Save and load the models: To save reproduction time, when the optimal model/hyperparameter settings are configured, all settings will be stored as a `model` file (`pickle` file, file name may vary by experiments, controlled by argument `model_name` in Python interface, or `train_data` + "_model" in command line interface). Next time when AutoML pipeline starts training, it will detect whether the `model` file exists and directly use the optimal pipeline, which can save the training time (for optimization). Fitted models, preprocessed train/test datasets, hyperparameter settings for each trials will also by stored in `tmp` folders for inspection. (Both `model` and `tmp` are changeable arguments if you prefer other names.)

### Configuration

Configuration allowed for `AutoTabular` (`AutoTabularClassifier`, `AutoTabularRegressor`) (only some common arguments here):

> 1. timeout: maximum allowed time for the tuning job.
>
> 2. max_evals: maximum allowed trials for the tuning job. (each trial is trained multiple times, whose training iterations are controlled by limitation time, `timeout` and performance improvements.)
>
> 3. allow_error_prop: maximum allowed failure errors proportion (number of allowed error = proportion * max_evals)
>
> 4. model_name: saved model names, will be used to recognized for later runs
>
> 5. encoder, imputer, balancing, scaling, feature_selection, models: `auto` (use default methods) or limit as a list of allowed methods.
>
> 6. objective: metrics use to evaluate trials' performance
>
> 7. search_algo: search algorithm, `GridSearch`, `RandomSearch`, `HyperOpt`, `Optuna`, `CFO` and `Nevergrad` are now supported. Default is set to `HyperOpt`. The use of `CFO` and `Nevergrad` requires additional packages, see the error message for installation guide when using. This will be all algorithms that will be supported in short time.
>
> 8. cpu_threads, use_gpu: computational resources used for the job, will use all available by default

Other files in the repository:

1. `report.pdf` and presentation slides provides an introduction to the basic idea of AutoML pipeline and demonstrates test performance on some real-life datasets, and `Appendix` provides test datasets in the report.

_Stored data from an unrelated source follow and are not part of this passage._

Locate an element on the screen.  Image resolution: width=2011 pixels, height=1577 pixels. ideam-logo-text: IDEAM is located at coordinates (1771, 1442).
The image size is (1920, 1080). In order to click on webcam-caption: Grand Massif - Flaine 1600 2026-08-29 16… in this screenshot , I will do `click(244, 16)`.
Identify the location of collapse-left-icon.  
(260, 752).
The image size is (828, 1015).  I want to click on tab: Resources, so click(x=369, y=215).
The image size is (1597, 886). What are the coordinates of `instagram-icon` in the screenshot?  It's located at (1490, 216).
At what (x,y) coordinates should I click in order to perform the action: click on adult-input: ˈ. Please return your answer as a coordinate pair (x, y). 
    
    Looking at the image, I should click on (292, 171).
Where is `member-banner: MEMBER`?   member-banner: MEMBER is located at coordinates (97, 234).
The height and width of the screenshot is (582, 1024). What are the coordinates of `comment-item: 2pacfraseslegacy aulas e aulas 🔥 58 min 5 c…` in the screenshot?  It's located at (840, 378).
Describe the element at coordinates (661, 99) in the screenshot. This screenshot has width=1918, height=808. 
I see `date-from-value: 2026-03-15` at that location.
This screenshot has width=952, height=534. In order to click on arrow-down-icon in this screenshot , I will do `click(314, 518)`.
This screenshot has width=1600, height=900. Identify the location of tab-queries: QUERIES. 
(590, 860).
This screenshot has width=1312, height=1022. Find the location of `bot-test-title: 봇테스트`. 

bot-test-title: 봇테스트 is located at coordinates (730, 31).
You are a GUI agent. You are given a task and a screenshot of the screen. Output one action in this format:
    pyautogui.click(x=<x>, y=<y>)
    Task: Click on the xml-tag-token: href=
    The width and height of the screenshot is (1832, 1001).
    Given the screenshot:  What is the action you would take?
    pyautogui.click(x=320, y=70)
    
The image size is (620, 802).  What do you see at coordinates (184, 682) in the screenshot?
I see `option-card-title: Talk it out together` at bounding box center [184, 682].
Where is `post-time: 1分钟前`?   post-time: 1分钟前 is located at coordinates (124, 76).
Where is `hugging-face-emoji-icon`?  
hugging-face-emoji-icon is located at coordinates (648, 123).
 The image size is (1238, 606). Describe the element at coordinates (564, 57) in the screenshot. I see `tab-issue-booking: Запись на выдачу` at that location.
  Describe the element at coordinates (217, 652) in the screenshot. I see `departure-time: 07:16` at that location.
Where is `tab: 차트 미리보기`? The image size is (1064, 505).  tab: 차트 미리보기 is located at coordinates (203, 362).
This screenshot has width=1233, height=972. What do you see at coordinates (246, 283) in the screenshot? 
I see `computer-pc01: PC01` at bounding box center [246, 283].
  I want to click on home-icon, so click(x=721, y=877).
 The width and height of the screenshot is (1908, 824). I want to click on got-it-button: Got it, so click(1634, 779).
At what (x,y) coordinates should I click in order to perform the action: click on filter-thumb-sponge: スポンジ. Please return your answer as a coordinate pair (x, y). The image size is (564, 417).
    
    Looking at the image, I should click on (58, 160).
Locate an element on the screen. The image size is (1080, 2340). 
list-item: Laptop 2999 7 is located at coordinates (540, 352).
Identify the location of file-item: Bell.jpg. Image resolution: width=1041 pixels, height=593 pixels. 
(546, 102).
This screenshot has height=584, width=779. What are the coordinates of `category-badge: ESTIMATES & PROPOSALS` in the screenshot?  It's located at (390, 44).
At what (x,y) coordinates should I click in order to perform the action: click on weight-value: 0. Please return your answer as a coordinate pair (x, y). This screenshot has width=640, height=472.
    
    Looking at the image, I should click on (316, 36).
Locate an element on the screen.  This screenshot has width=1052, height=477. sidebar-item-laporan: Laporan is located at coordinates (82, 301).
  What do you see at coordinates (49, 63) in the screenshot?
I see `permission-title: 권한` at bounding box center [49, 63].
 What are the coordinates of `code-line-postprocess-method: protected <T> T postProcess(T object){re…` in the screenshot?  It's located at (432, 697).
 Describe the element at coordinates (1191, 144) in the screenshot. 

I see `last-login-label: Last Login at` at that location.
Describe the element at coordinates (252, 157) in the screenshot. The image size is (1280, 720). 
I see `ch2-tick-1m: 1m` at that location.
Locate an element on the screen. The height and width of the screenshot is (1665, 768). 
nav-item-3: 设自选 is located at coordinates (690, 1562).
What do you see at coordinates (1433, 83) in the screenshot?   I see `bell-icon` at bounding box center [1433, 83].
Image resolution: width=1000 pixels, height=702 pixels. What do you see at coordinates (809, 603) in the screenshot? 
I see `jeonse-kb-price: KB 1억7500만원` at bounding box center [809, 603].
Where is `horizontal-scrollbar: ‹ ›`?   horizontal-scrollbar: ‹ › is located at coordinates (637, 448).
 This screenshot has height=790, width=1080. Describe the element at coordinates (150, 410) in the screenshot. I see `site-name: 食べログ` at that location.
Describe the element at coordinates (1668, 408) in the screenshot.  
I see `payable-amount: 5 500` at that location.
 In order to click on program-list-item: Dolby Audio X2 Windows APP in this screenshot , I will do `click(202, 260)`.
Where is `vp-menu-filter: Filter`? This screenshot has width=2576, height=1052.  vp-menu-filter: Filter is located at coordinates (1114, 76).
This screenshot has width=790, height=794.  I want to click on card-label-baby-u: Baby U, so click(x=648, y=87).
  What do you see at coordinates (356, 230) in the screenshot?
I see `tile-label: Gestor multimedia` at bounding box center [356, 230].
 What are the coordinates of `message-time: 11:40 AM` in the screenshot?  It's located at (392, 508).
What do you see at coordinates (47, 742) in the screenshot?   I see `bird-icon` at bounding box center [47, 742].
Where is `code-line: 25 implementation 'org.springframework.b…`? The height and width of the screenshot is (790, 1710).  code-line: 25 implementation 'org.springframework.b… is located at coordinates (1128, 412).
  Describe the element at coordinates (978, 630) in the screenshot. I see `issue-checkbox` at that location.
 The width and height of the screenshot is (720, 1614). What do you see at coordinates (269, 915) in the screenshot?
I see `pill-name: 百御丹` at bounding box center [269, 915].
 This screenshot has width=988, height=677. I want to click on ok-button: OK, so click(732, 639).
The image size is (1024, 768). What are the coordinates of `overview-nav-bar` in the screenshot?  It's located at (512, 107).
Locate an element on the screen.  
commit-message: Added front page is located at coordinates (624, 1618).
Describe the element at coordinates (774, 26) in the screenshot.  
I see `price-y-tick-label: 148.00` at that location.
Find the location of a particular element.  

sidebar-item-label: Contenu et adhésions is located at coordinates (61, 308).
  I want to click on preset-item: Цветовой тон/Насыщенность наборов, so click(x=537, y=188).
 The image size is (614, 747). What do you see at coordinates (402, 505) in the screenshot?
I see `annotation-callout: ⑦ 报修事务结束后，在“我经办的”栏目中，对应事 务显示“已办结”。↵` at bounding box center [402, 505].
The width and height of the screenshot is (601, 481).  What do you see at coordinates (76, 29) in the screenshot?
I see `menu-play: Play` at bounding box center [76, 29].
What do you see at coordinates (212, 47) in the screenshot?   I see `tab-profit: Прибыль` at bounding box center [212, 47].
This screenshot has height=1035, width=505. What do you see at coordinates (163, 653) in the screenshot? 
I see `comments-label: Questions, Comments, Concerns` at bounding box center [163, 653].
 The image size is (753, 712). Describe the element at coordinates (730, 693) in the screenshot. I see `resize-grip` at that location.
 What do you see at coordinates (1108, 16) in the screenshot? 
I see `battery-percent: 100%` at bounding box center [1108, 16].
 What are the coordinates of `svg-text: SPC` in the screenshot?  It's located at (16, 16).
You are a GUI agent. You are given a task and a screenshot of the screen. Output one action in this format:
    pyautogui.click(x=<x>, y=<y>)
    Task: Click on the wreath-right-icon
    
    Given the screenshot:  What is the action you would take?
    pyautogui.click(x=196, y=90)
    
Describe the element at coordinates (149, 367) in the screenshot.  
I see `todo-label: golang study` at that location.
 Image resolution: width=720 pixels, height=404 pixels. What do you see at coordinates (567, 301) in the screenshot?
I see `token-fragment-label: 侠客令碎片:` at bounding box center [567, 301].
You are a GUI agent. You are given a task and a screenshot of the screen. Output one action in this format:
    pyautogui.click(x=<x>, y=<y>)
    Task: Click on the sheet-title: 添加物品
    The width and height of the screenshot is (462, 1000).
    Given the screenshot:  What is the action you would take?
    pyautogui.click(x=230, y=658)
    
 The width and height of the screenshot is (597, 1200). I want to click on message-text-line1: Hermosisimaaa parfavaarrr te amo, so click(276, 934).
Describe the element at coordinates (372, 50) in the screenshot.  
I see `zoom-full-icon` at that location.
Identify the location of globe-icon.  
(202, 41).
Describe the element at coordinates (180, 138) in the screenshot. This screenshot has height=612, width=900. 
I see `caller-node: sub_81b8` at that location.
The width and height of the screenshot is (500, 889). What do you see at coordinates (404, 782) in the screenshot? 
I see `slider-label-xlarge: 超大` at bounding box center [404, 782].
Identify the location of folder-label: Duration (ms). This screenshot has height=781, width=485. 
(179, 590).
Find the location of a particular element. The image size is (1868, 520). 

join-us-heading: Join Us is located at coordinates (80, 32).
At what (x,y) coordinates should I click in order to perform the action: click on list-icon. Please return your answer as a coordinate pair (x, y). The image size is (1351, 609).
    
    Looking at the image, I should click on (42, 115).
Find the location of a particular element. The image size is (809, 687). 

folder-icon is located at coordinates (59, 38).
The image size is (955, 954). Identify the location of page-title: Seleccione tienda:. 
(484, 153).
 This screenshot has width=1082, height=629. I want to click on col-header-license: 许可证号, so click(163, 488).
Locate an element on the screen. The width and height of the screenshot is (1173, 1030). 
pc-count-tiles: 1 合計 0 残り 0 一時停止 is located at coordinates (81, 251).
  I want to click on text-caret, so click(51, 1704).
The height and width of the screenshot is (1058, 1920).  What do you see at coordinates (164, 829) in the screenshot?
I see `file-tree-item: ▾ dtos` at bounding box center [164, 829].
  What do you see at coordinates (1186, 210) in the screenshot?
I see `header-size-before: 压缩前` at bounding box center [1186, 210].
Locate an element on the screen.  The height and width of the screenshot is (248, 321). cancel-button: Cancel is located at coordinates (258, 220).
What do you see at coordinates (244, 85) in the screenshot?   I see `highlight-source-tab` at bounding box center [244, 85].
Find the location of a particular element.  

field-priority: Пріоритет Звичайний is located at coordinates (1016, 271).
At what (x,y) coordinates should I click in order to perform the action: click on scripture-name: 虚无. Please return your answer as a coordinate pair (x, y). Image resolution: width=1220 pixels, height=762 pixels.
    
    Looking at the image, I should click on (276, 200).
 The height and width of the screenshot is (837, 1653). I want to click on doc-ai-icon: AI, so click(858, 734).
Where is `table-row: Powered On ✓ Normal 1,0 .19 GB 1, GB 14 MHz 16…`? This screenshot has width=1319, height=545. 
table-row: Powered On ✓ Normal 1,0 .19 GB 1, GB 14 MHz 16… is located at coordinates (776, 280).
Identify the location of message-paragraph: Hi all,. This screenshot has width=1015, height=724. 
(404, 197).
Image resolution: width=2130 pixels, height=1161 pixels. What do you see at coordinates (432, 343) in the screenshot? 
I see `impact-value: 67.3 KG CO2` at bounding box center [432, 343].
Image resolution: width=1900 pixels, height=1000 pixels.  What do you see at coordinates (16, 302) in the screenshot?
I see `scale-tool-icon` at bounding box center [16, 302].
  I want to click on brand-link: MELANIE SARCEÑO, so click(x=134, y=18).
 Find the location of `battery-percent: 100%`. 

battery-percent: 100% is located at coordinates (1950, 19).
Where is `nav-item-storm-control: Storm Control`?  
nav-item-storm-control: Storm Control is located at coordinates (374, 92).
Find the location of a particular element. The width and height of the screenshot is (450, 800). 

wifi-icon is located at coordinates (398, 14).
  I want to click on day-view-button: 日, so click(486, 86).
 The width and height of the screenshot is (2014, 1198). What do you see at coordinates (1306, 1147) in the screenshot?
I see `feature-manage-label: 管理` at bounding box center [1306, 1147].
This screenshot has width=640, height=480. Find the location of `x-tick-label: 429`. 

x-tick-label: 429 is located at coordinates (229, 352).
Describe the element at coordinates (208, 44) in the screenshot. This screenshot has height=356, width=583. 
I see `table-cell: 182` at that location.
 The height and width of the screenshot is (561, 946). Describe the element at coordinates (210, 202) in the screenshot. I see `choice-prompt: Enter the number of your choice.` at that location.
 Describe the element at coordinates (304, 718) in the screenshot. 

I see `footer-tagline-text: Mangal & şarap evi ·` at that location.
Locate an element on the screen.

2. `Dockerfiles` provides a Docker environment preparation files, you can easily build a virtual environment and test your datasets on the AutoML pipeline. The dockerfiles will install necessary packages and clone this repository to workspace.

## Future

I'm still interested to expand current AutoML package, and have plans to add MLP/RNN structure NAS for NLP tasks (there's a workable algorithm for MLP NAS through nni and still in development of complete structure). Furthermore, explore the topics in explainability, fairness of ML models. But no schedules for such progress can be made.